(Collected data)
▼
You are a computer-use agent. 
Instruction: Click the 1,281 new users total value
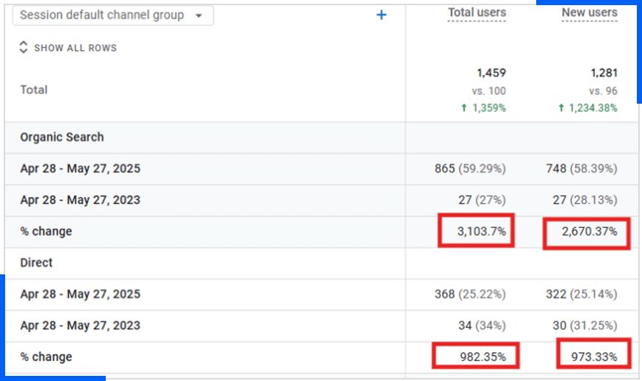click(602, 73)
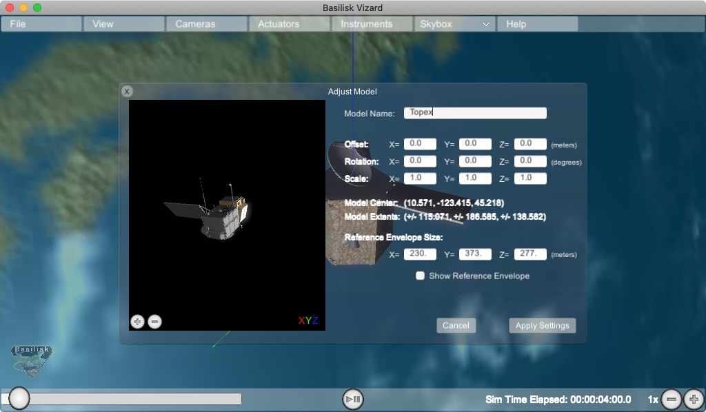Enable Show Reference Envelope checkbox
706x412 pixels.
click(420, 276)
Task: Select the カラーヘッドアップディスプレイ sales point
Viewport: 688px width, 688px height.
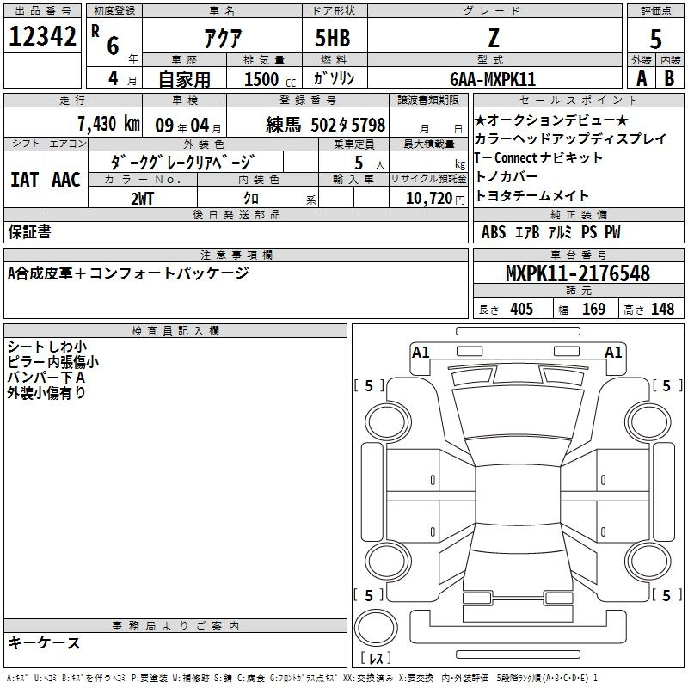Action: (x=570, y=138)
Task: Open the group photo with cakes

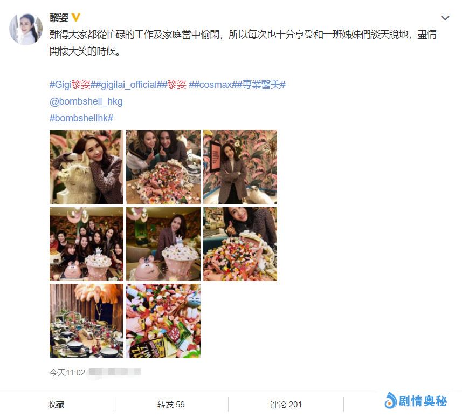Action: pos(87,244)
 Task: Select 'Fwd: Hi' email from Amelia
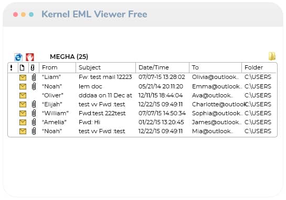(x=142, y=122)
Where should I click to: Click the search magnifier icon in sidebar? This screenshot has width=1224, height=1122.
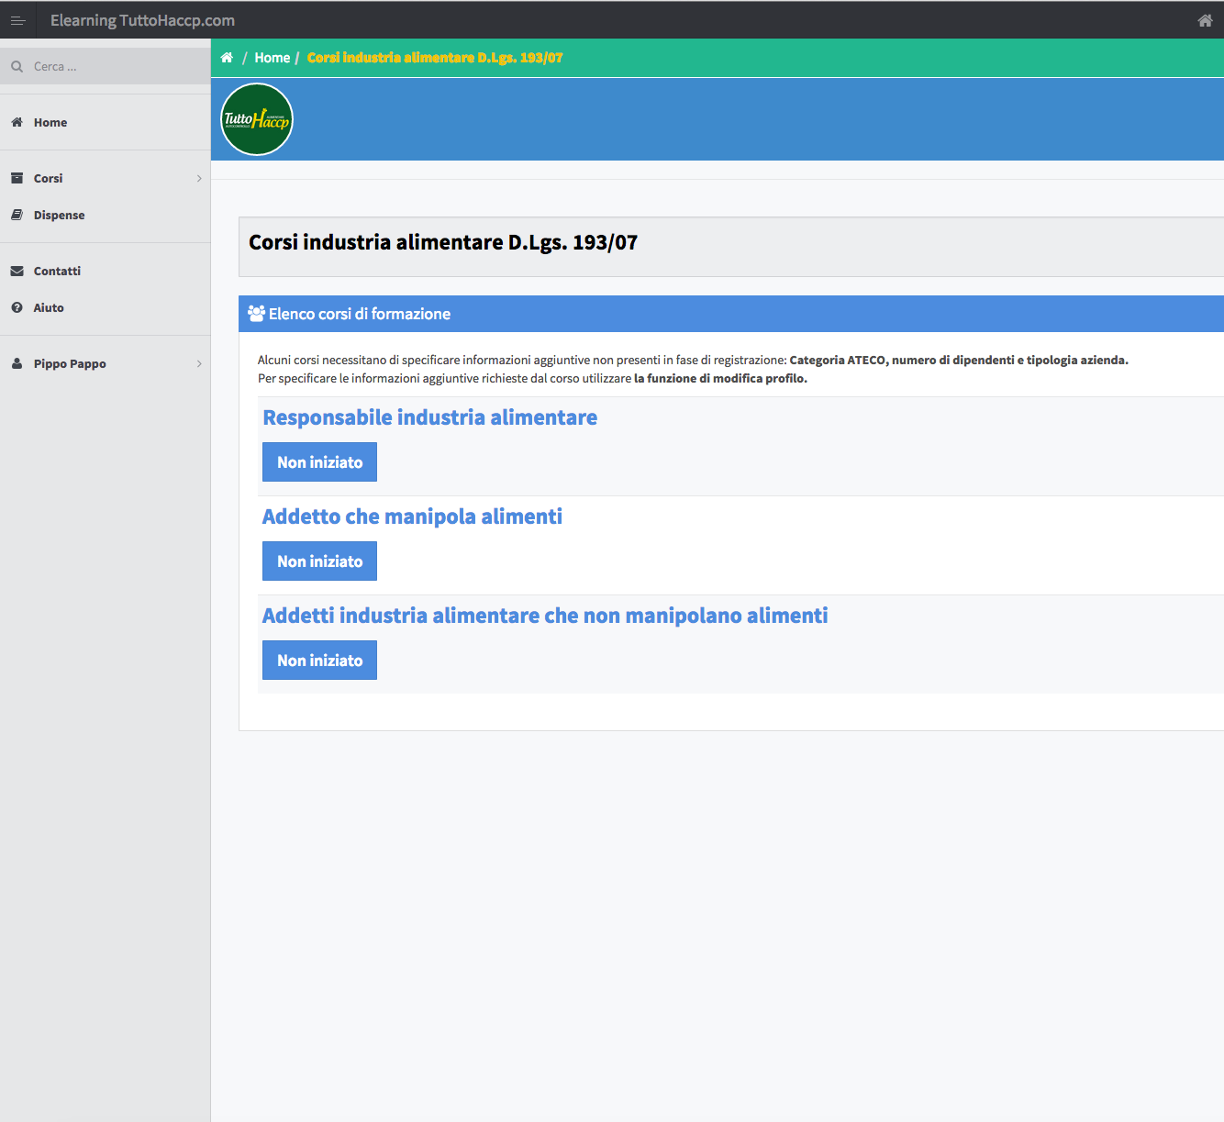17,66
▲
▶ [Task to complete]: Reproduce each entry precisely; the pictures stay out.

▶ [Output]:
You are a computer-use agent. 
Instruction: Click the 1,281 new users total value
click(602, 73)
Enable Show Reference Envelope checkbox
706x412 pixels.
click(420, 276)
Task: Select the カラーヘッドアップディスプレイ sales point
Viewport: 688px width, 688px height.
Action: (x=570, y=138)
Task: Open the group photo with cakes

Action: pos(87,244)
 Task: Select 'Fwd: Hi' email from Amelia
(x=142, y=122)
Where should I click to: Click the search magnifier icon in sidebar? This screenshot has width=1224, height=1122.
17,66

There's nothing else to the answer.